Otentisitas Keagamaan di Era Digital

Otentisitas Keagamaan di Era Digital

- in Keagamaan
513
0
Otentisitas Keagamaan di Era Digital

Sepertinya, pandemi corona yang terjadi beberapa tahun yang lalu adalah sasmita tentang apa yang akan orang hadapi pada detik ini: pola kehidupan yang sudah berubah dengan adanya dunia digital. Agama pun, yang konon oleh kalangan radikal diyakini tak mengenal ruang dan waktu, tak pula dapat lepas dari perubahan.

Fenomena work from home, transaksi-transaksi online, kelas-kelas daring di sekolah-sekolah dasar sampai sekolah tinggi, individualitas berbagai praktik keagamaan, dsb., adalah realitas-realitas baru yang barangkali baru tersadari karena faktor pandemi corona.

Satu hal yang patut diketahui dari dunia dakwah di era ini, yang senafas dengan perubahan cepat yang diakibatkan oleh teknologi-teknologi digital. Seorang kyai ataupun ustadz di era ini seakan tak mesti lagi memiliki kualitas-kualitas diri sebagaimana di masa lalu: seorang pribadi tunggal yang menguasai banyak keahlian.

Di masa lalu kerap seorang kyai ataupun ustadz, di samping dianggap sebagai seorang yang cukup menguasai bidang agama, mereka juga dianggap linuwih, kalau tak dapat melipat ruang dan waktu, minimal mereka bisa nyuwuk anak kecil yang rewel—sekali pun masih ada yang memiliki kualitas-kualitas masa lalu itu mereka sudah bertransformasi menjadi para penghibur atau entertainer selaiknya dagelan.

Namun kualitas-kualitas diri yang lazim di masa lalu itu kini sudah tergantikan oleh tata kelola modern yang menyaratkan adanya sebuah tim: peneliti atau para pencari bahan ceramah, penata artistik dan teatrikal, pawang hujan, talang atau bagian promosi, bahkan juga biro khusus untuk haji dan umroh.

Difererensiasi kerja itu tentu saja sejalan dengan dunia digital yang kini tengah orang hadapi. Media-media sosial, yang dapat memberikan ruang bagi siapa pun untuk menjadi seorang bintang, terlepas dari apakah ia otentik atau sekedar gorengan, dapat mentransformasikan, seumpamanya, lonthe atau preman menjadi ustadzah ataupun ustadz.

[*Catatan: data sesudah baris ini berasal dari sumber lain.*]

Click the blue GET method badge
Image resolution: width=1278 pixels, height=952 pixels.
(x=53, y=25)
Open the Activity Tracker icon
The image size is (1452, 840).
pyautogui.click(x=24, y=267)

Era digital, yang dalam kajian kebudayaan memang tak lagi menghendaki adanya kedalaman, dimana oleh McLuhan dinyatakan ditandai pula oleh tak lagi terbedakannya antara substansi dan forma, tak lagi menuntut kualitas-kualitas diri lama untuk berada. Cukuplah orang untuk sedap ataupun tak sedap di mata, enak ataupun tak enak di kuping, dingin ataupun panas di hati. Sebab, dalam logika abad digital, cinta dan benci adalah sensasi yang sama-sama memiliki efek untuk melambungkan.

Demikianlah kondisi realitas yang orang hadapi yang memang tak mudah untuk ditolak atau disikapi secara antipati. Belum lagi fenomea kecerdasan-kecerdasan buatan yang seolah mendesakralisasikan karakteristik-karakteristik agama di masa lalu, yang bagi yang tak cukup iman dapat sedikit menyekunderkan agama bahkan pun dalam urusan tiga takdir yang konon sekedar urusan Tuhan: rezeki, kematian, dan jodoh. Terang, yang barangkali dapat hilang adalah otentisitas yang sejak lama menjadi tuntutan agama, namun ternyata menjadi tuntutan dari mekanisme-mekanisme dunia digital.

Nasib agama di era digital, secara ideal, tentu saja mesti hidup di ruang tarik-ulur antara dua kontras tersebut: antara yang formal dan substansial, antara yang profan dan yang sakral. Para agamawan, saya kira, mestilah pandai-pandai untuk memoderatisasikan segala kecenderungan untuk terjebak pada satu pilar dengan menafikan pilar yang lain. Tasawuf atau spiritualitas, entah yang berbingkai agama apapun, jelas adalah sebentuk perspektif yang membentuk watak toleran: toleran pada yang formal sekaligus yang substansial, yang profan sekaligus yang sakral.